◆ WORK REQUIRED ◆
Could you please retype all of the entries exactly as they appear?

◆ RECORDS PROVIDED ◆
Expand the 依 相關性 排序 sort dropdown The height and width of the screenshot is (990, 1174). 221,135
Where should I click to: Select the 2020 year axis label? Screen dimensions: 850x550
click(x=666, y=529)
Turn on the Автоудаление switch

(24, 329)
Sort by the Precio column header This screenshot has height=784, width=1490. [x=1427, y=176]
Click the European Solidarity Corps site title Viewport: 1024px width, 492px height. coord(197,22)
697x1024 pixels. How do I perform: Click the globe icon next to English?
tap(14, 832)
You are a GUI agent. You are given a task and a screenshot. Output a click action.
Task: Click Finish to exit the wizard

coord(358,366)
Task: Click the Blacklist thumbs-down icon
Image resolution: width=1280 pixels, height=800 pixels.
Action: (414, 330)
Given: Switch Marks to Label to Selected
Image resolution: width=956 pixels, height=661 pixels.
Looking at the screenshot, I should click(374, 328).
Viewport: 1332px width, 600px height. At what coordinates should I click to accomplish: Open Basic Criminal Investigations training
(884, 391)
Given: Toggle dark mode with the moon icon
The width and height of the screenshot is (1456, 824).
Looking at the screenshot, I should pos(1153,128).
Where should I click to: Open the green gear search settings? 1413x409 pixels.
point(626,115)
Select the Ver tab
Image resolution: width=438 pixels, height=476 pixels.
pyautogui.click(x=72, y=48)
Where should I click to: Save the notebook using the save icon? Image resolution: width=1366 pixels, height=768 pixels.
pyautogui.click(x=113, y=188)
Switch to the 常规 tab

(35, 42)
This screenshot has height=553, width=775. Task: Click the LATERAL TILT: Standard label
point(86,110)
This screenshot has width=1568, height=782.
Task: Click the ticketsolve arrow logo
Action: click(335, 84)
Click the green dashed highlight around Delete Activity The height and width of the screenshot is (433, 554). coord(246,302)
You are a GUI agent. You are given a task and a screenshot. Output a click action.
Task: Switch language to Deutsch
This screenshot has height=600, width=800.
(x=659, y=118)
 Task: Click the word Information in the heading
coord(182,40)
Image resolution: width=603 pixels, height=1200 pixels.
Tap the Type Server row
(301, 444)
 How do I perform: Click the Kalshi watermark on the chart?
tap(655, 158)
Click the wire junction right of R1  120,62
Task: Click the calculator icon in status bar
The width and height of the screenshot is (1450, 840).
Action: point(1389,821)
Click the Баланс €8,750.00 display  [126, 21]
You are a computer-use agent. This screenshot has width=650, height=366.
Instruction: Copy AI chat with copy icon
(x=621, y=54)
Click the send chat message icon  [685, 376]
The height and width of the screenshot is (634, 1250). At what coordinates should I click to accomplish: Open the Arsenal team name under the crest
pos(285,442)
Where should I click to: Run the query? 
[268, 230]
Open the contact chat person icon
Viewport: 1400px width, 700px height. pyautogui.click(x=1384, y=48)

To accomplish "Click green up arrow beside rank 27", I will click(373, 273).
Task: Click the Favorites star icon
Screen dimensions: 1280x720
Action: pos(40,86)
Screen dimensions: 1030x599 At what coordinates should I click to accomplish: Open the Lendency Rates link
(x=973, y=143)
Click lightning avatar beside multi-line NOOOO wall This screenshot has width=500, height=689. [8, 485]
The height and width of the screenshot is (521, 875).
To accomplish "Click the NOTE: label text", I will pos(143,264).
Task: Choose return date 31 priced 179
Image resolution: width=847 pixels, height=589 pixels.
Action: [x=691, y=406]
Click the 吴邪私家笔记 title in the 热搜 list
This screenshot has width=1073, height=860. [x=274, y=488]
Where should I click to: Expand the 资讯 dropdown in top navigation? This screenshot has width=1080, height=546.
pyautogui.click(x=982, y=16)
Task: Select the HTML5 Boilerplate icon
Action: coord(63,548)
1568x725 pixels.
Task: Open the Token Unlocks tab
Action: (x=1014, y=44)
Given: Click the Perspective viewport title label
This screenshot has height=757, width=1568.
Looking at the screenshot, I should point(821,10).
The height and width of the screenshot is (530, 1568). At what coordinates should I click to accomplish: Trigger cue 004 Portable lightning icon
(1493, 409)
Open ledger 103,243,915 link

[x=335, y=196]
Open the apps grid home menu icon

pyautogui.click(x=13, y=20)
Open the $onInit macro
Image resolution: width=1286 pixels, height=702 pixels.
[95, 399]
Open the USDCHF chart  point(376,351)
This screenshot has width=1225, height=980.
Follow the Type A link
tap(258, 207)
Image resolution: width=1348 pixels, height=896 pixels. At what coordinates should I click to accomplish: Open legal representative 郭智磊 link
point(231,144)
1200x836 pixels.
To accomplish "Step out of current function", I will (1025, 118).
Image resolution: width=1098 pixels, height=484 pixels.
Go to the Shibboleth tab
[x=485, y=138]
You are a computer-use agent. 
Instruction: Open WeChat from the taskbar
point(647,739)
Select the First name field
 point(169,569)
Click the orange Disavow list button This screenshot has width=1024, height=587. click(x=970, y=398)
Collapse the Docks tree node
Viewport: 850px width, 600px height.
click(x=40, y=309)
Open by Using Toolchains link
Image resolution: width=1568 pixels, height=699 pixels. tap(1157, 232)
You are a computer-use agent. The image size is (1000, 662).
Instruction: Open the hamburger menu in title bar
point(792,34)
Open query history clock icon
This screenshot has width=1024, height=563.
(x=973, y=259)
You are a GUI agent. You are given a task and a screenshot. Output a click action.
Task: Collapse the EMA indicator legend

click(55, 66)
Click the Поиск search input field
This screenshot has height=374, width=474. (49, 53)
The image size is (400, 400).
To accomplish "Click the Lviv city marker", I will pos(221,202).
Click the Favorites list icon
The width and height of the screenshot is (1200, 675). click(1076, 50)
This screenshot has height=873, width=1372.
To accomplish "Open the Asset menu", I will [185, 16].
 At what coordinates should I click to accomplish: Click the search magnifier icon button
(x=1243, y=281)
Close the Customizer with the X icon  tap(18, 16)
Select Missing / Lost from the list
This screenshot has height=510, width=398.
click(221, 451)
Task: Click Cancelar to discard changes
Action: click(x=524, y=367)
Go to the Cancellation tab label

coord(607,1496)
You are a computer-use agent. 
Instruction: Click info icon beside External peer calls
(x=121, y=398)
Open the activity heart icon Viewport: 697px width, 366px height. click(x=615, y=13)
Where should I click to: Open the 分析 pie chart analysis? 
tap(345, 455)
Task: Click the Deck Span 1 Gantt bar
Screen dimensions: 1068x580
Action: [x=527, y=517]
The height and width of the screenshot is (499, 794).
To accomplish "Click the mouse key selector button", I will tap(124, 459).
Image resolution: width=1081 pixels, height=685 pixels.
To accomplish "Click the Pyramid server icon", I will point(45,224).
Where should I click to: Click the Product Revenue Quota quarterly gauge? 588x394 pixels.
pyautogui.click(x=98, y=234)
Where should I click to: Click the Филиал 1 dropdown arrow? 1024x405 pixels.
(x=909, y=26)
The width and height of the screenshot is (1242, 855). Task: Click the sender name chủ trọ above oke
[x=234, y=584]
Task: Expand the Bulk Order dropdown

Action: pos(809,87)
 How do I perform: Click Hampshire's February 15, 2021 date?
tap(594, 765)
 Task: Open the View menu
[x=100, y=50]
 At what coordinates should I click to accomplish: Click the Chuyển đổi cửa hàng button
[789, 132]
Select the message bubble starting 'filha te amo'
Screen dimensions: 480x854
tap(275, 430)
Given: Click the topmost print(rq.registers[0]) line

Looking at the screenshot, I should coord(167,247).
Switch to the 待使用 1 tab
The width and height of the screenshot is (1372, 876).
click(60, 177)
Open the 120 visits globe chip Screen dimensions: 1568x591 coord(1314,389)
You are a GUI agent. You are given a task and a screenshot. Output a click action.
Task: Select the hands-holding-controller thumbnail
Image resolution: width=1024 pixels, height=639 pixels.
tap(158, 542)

◆ ANSWER BOX ◆
Expand the 依 相關性 排序 sort dropdown The height and width of the screenshot is (990, 1174). 221,135
Where should I click to: Select the 2020 year axis label? Screen dimensions: 850x550
click(x=666, y=529)
Turn on the Автоудаление switch

(24, 329)
Sort by the Precio column header This screenshot has height=784, width=1490. [x=1427, y=176]
Click the European Solidarity Corps site title Viewport: 1024px width, 492px height. coord(197,22)
697x1024 pixels. How do I perform: Click the globe icon next to English?
tap(14, 832)
You are a GUI agent. You are given a task and a screenshot. Output a click action.
Task: Click Finish to exit the wizard

coord(358,366)
Task: Click the Blacklist thumbs-down icon
Image resolution: width=1280 pixels, height=800 pixels.
Action: (414, 330)
Given: Switch Marks to Label to Selected
Image resolution: width=956 pixels, height=661 pixels.
Looking at the screenshot, I should click(374, 328).
Viewport: 1332px width, 600px height. At what coordinates should I click to accomplish: Open Basic Criminal Investigations training
(884, 391)
Given: Toggle dark mode with the moon icon
The width and height of the screenshot is (1456, 824).
Looking at the screenshot, I should pos(1153,128).
Where should I click to: Open the green gear search settings? 1413x409 pixels.
point(626,115)
Select the Ver tab
Image resolution: width=438 pixels, height=476 pixels.
pyautogui.click(x=72, y=48)
Where should I click to: Save the notebook using the save icon? Image resolution: width=1366 pixels, height=768 pixels.
pyautogui.click(x=113, y=188)
Switch to the 常规 tab

(35, 42)
This screenshot has height=553, width=775. Task: Click the LATERAL TILT: Standard label
point(86,110)
This screenshot has width=1568, height=782.
Task: Click the ticketsolve arrow logo
Action: click(335, 84)
Click the green dashed highlight around Delete Activity The height and width of the screenshot is (433, 554). coord(246,302)
You are a GUI agent. You are given a task and a screenshot. Output a click action.
Task: Switch language to Deutsch
This screenshot has height=600, width=800.
(x=659, y=118)
 Task: Click the word Information in the heading
coord(182,40)
Image resolution: width=603 pixels, height=1200 pixels.
Tap the Type Server row
(301, 444)
 How do I perform: Click the Kalshi watermark on the chart?
tap(655, 158)
Click the wire junction right of R1  120,62
Task: Click the calculator icon in status bar
The width and height of the screenshot is (1450, 840).
Action: point(1389,821)
Click the Баланс €8,750.00 display  [126, 21]
You are a computer-use agent. This screenshot has width=650, height=366.
Instruction: Copy AI chat with copy icon
(x=621, y=54)
Click the send chat message icon  [685, 376]
The height and width of the screenshot is (634, 1250). At what coordinates should I click to accomplish: Open the Arsenal team name under the crest
pos(285,442)
Where should I click to: Run the query? 
[268, 230]
Open the contact chat person icon
Viewport: 1400px width, 700px height. pyautogui.click(x=1384, y=48)

To accomplish "Click green up arrow beside rank 27", I will click(373, 273).
Task: Click the Favorites star icon
Screen dimensions: 1280x720
Action: pos(40,86)
Screen dimensions: 1030x599 At what coordinates should I click to accomplish: Open the Lendency Rates link
(x=973, y=143)
Click lightning avatar beside multi-line NOOOO wall This screenshot has width=500, height=689. [8, 485]
The height and width of the screenshot is (521, 875).
To accomplish "Click the NOTE: label text", I will pos(143,264).
Task: Choose return date 31 priced 179
Image resolution: width=847 pixels, height=589 pixels.
Action: [x=691, y=406]
Click the 吴邪私家笔记 title in the 热搜 list
This screenshot has width=1073, height=860. [x=274, y=488]
Where should I click to: Expand the 资讯 dropdown in top navigation? This screenshot has width=1080, height=546.
pyautogui.click(x=982, y=16)
Task: Select the HTML5 Boilerplate icon
Action: coord(63,548)
1568x725 pixels.
Task: Open the Token Unlocks tab
Action: (x=1014, y=44)
Given: Click the Perspective viewport title label
This screenshot has height=757, width=1568.
Looking at the screenshot, I should point(821,10).
The height and width of the screenshot is (530, 1568). At what coordinates should I click to accomplish: Trigger cue 004 Portable lightning icon
(1493, 409)
Open ledger 103,243,915 link

[x=335, y=196]
Open the apps grid home menu icon

pyautogui.click(x=13, y=20)
Open the $onInit macro
Image resolution: width=1286 pixels, height=702 pixels.
[95, 399]
Open the USDCHF chart  point(376,351)
This screenshot has width=1225, height=980.
Follow the Type A link
tap(258, 207)
Image resolution: width=1348 pixels, height=896 pixels. At what coordinates should I click to accomplish: Open legal representative 郭智磊 link
point(231,144)
1200x836 pixels.
To accomplish "Step out of current function", I will (1025, 118).
Image resolution: width=1098 pixels, height=484 pixels.
Go to the Shibboleth tab
[x=485, y=138]
You are a computer-use agent. 
Instruction: Open WeChat from the taskbar
point(647,739)
Select the First name field
 point(169,569)
Click the orange Disavow list button This screenshot has width=1024, height=587. click(x=970, y=398)
Collapse the Docks tree node
Viewport: 850px width, 600px height.
click(x=40, y=309)
Open by Using Toolchains link
Image resolution: width=1568 pixels, height=699 pixels. tap(1157, 232)
You are a computer-use agent. The image size is (1000, 662).
Instruction: Open the hamburger menu in title bar
point(792,34)
Open query history clock icon
This screenshot has width=1024, height=563.
(x=973, y=259)
You are a GUI agent. You are given a task and a screenshot. Output a click action.
Task: Collapse the EMA indicator legend

click(55, 66)
Click the Поиск search input field
This screenshot has height=374, width=474. (49, 53)
The image size is (400, 400).
To accomplish "Click the Lviv city marker", I will pos(221,202).
Click the Favorites list icon
The width and height of the screenshot is (1200, 675). click(1076, 50)
This screenshot has height=873, width=1372.
To accomplish "Open the Asset menu", I will [185, 16].
 At what coordinates should I click to accomplish: Click the search magnifier icon button
(x=1243, y=281)
Close the Customizer with the X icon  tap(18, 16)
Select Missing / Lost from the list
This screenshot has height=510, width=398.
click(221, 451)
Task: Click Cancelar to discard changes
Action: click(x=524, y=367)
Go to the Cancellation tab label

coord(607,1496)
You are a computer-use agent. 
Instruction: Click info icon beside External peer calls
(x=121, y=398)
Open the activity heart icon Viewport: 697px width, 366px height. click(x=615, y=13)
Where should I click to: Open the 分析 pie chart analysis? 
tap(345, 455)
Task: Click the Deck Span 1 Gantt bar
Screen dimensions: 1068x580
Action: [x=527, y=517]
The height and width of the screenshot is (499, 794).
To accomplish "Click the mouse key selector button", I will tap(124, 459).
Image resolution: width=1081 pixels, height=685 pixels.
To accomplish "Click the Pyramid server icon", I will point(45,224).
Where should I click to: Click the Product Revenue Quota quarterly gauge? 588x394 pixels.
pyautogui.click(x=98, y=234)
Where should I click to: Click the Филиал 1 dropdown arrow? 1024x405 pixels.
(x=909, y=26)
The width and height of the screenshot is (1242, 855). Task: Click the sender name chủ trọ above oke
[x=234, y=584]
Task: Expand the Bulk Order dropdown

Action: pos(809,87)
 How do I perform: Click Hampshire's February 15, 2021 date?
tap(594, 765)
 Task: Open the View menu
[x=100, y=50]
 At what coordinates should I click to accomplish: Click the Chuyển đổi cửa hàng button
[789, 132]
Select the message bubble starting 'filha te amo'
Screen dimensions: 480x854
tap(275, 430)
Given: Click the topmost print(rq.registers[0]) line

Looking at the screenshot, I should coord(167,247).
Switch to the 待使用 1 tab
The width and height of the screenshot is (1372, 876).
click(60, 177)
Open the 120 visits globe chip Screen dimensions: 1568x591 coord(1314,389)
You are a GUI agent. You are given a task and a screenshot. Output a click action.
Task: Select the hands-holding-controller thumbnail
Image resolution: width=1024 pixels, height=639 pixels.
tap(158, 542)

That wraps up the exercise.